** begin Data listing **

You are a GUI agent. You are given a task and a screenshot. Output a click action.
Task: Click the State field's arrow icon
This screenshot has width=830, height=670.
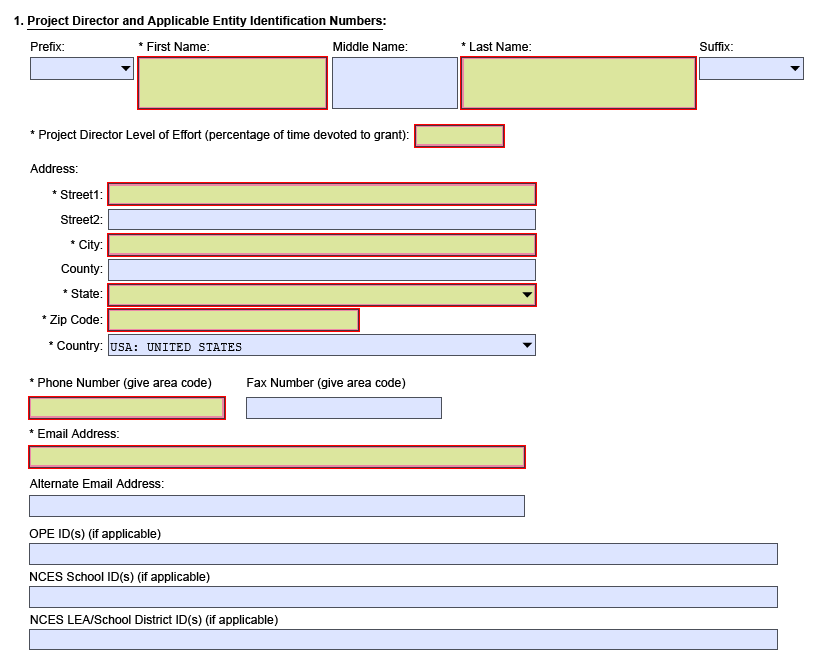pos(525,294)
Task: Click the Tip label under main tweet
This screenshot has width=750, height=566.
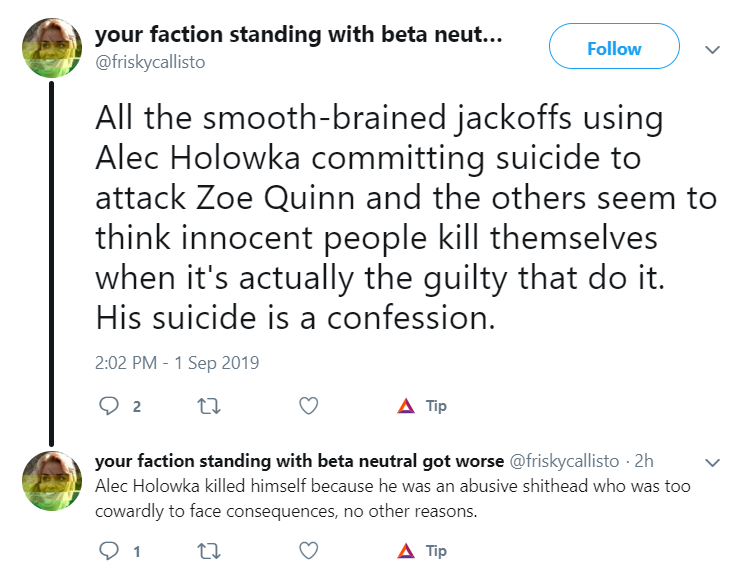Action: [436, 406]
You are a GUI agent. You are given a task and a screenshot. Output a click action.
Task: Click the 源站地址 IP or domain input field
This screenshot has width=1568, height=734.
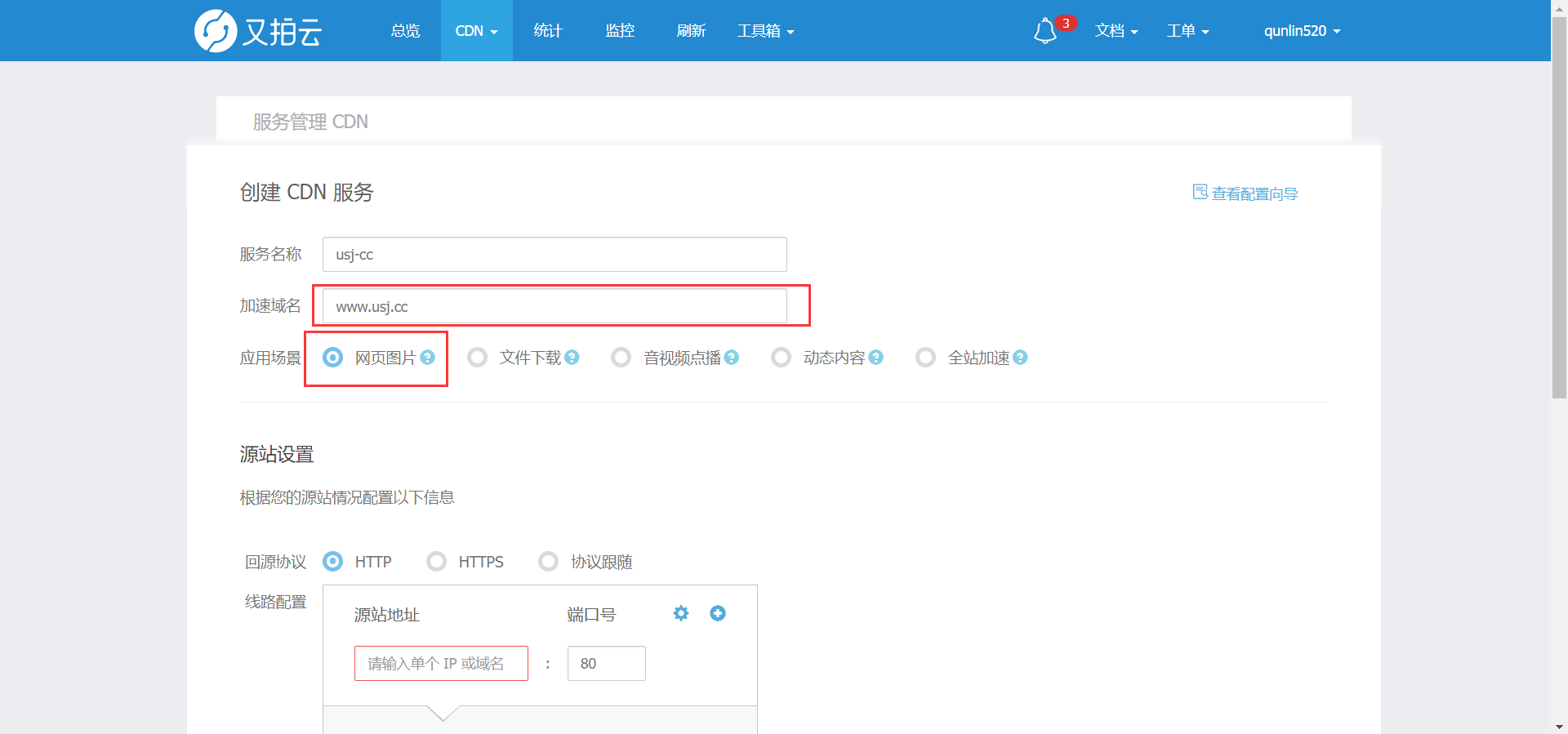(441, 664)
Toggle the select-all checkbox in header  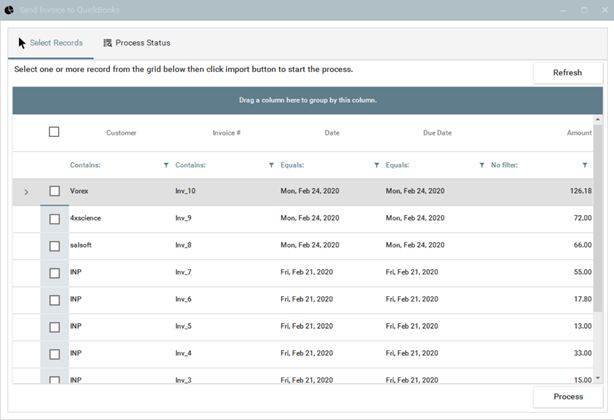pyautogui.click(x=54, y=132)
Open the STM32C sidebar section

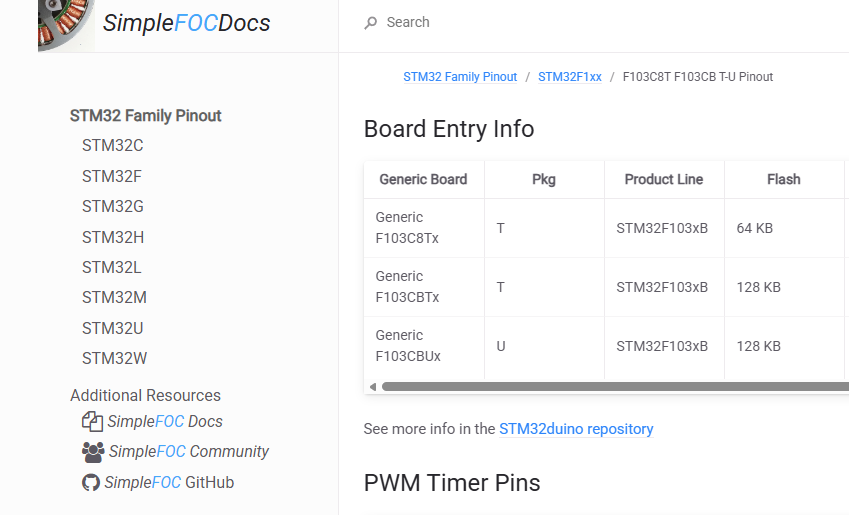[113, 145]
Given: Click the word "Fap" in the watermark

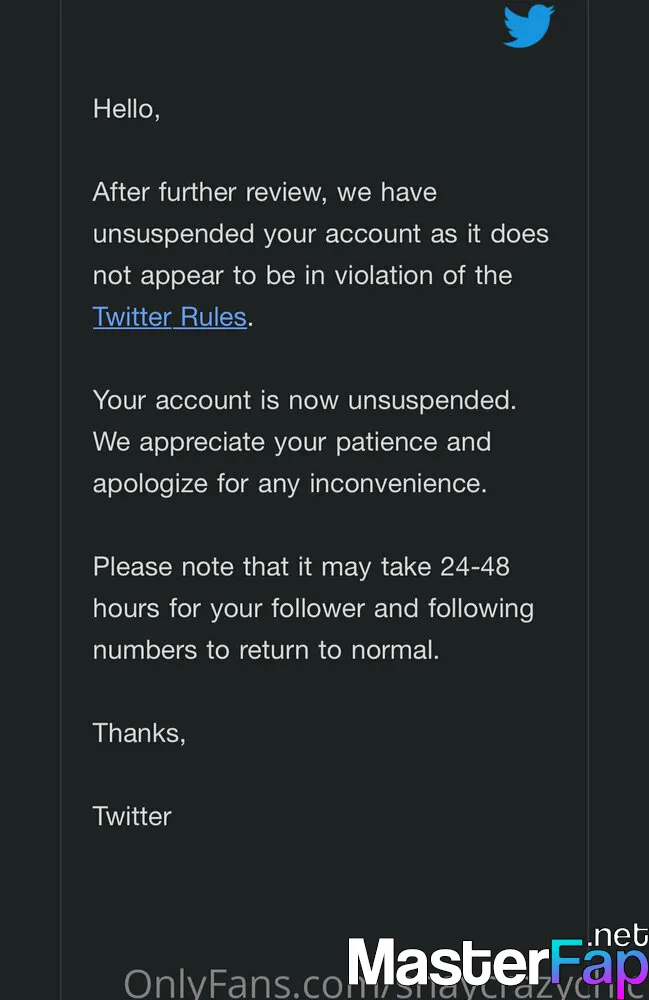Looking at the screenshot, I should pos(600,964).
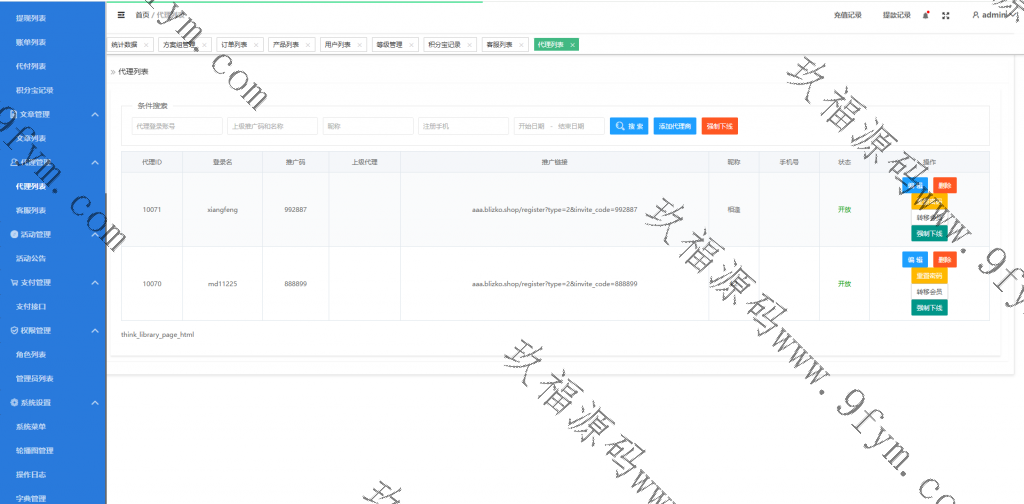Screen dimensions: 1024x504
Task: Close the active 代理列表 tab x icon
Action: point(571,45)
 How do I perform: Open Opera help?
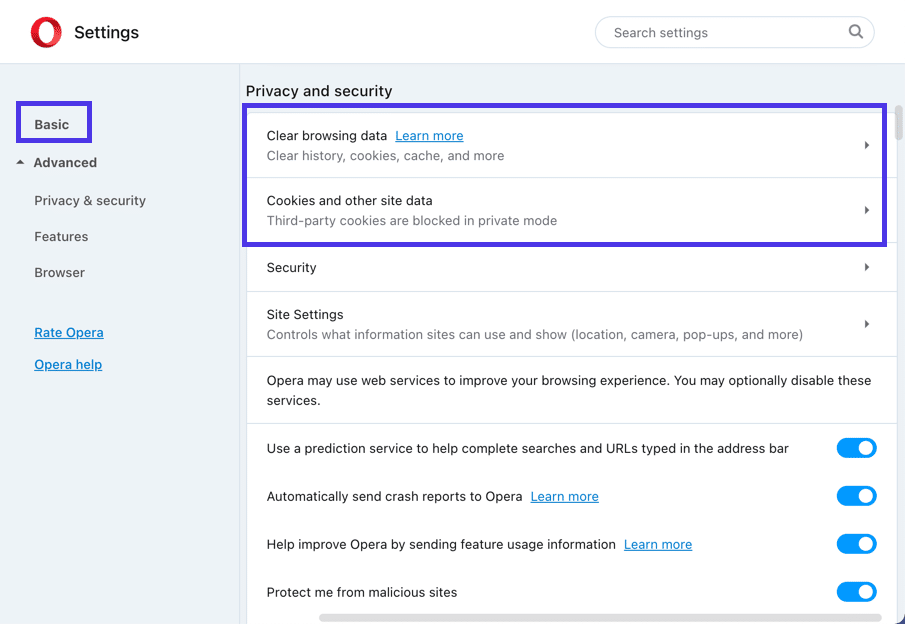pyautogui.click(x=68, y=364)
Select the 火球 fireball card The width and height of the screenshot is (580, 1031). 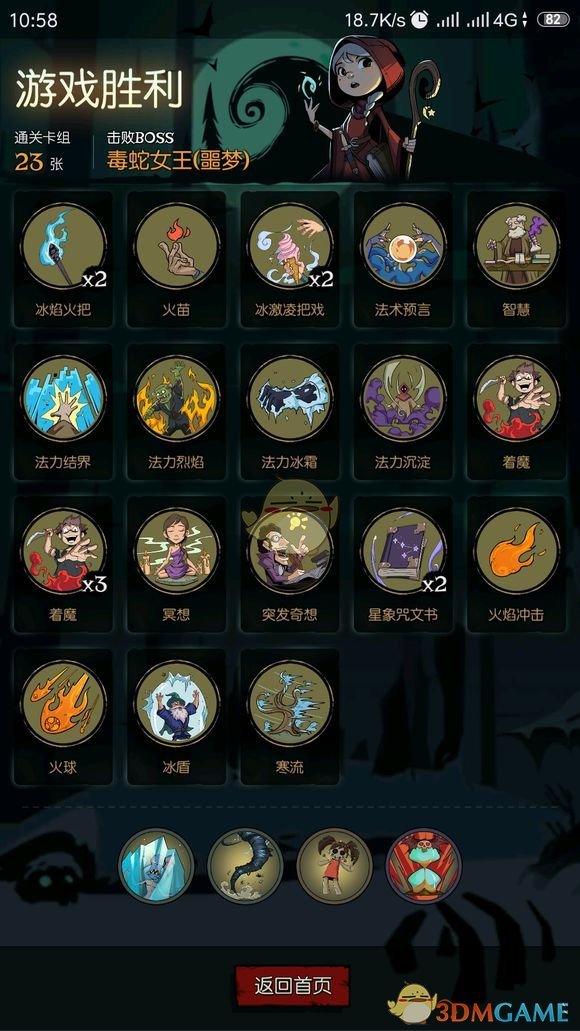(x=63, y=717)
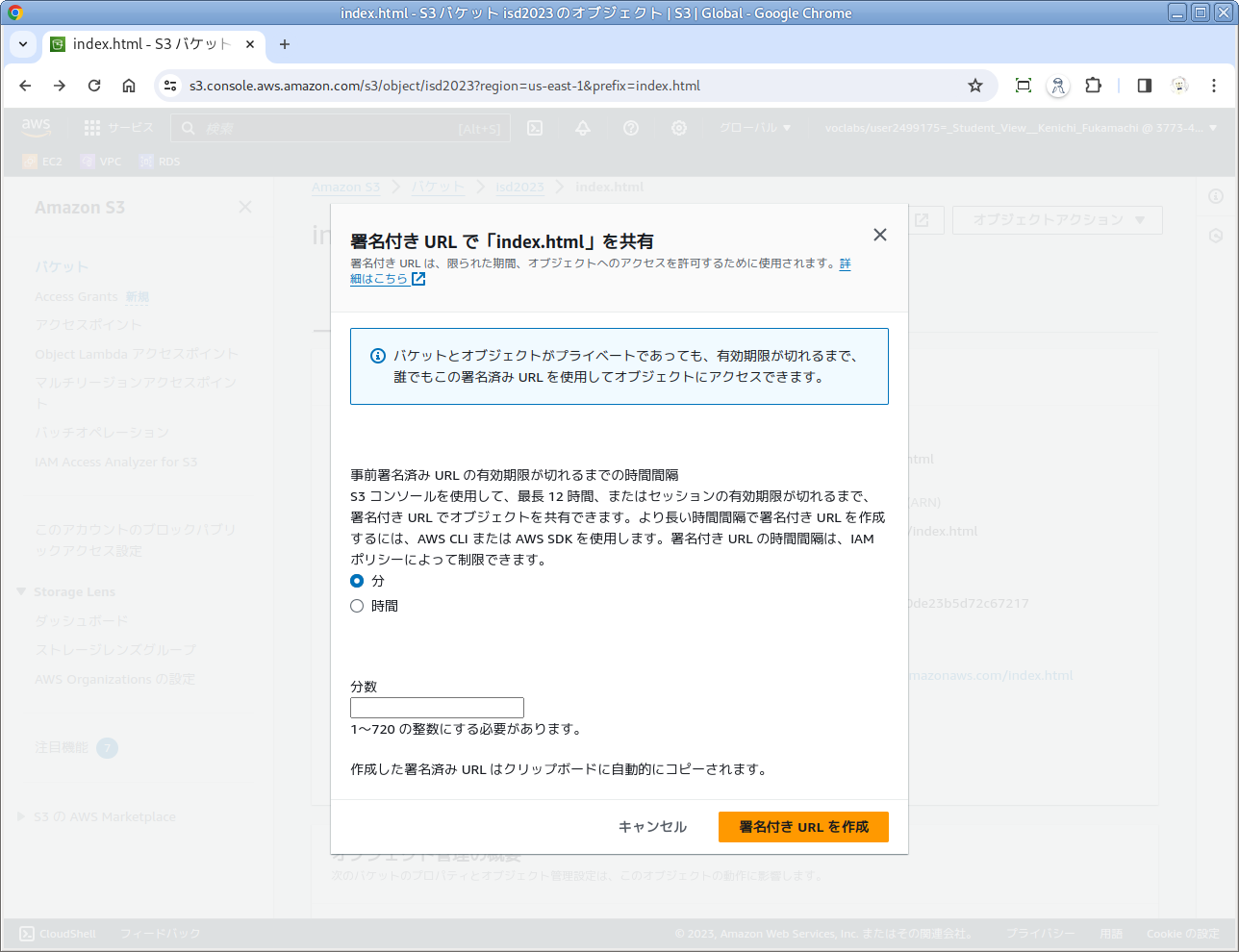Viewport: 1239px width, 952px height.
Task: Go to browser home page icon
Action: (x=129, y=86)
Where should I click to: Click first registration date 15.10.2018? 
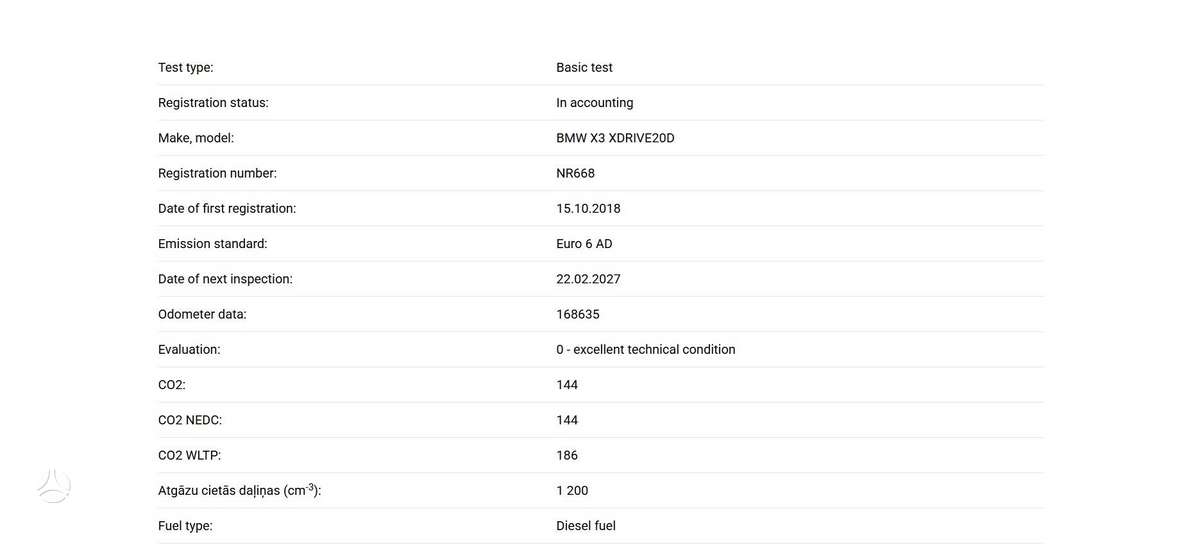[x=588, y=208]
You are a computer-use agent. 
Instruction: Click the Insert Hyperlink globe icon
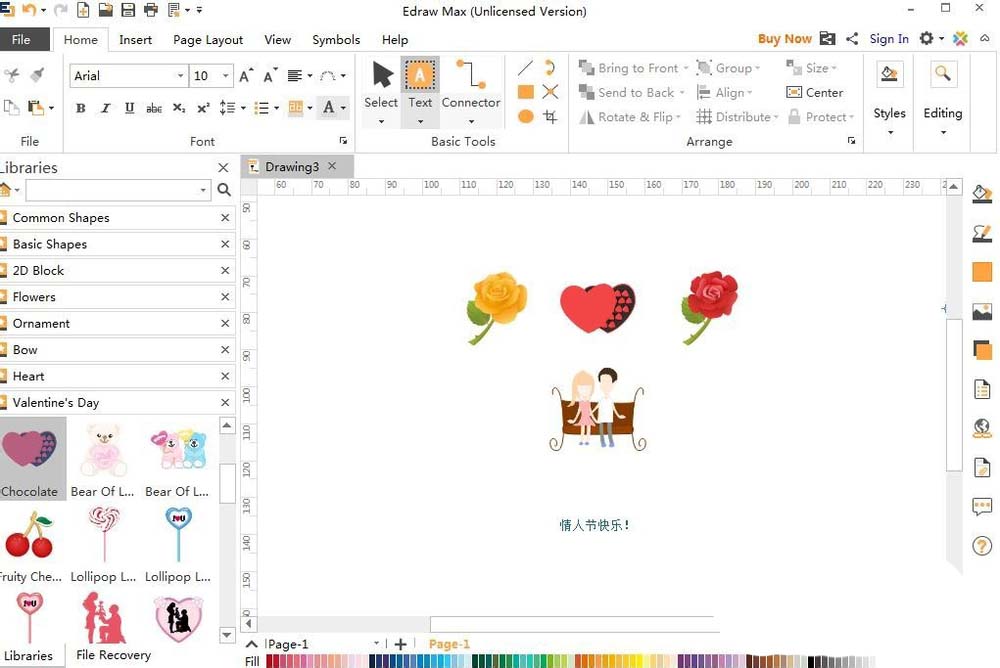click(x=981, y=428)
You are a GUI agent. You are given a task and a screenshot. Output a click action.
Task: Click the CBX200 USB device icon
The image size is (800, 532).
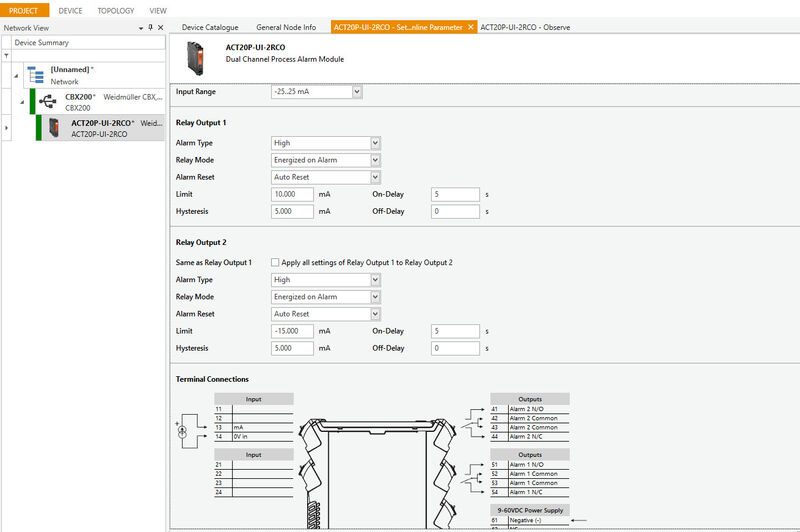47,101
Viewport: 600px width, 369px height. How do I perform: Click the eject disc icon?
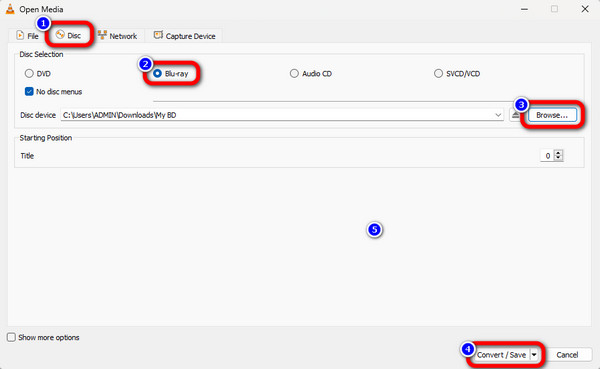click(x=516, y=115)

** end Data listing **

→ **Exercise directions**
Please lay out the material as a numbered list without blank lines, starting at the line that contains "You are a computer-use agent." and ending at the last line of the material, both included. Leave the pictures out of your answer.

→ **Expected answer**
1. You are a computer-use agent. 
2. Instruction: Click the Insert Hyperlink globe icon
3. click(x=981, y=428)
4. You are a GUI agent. You are given a task and a screenshot. Output a click action.
5. Task: Click the CBX200 USB device icon
6. The image size is (800, 532).
7. 47,101
8. Viewport: 600px width, 369px height. How do I perform: Click the eject disc icon?
9. click(x=516, y=115)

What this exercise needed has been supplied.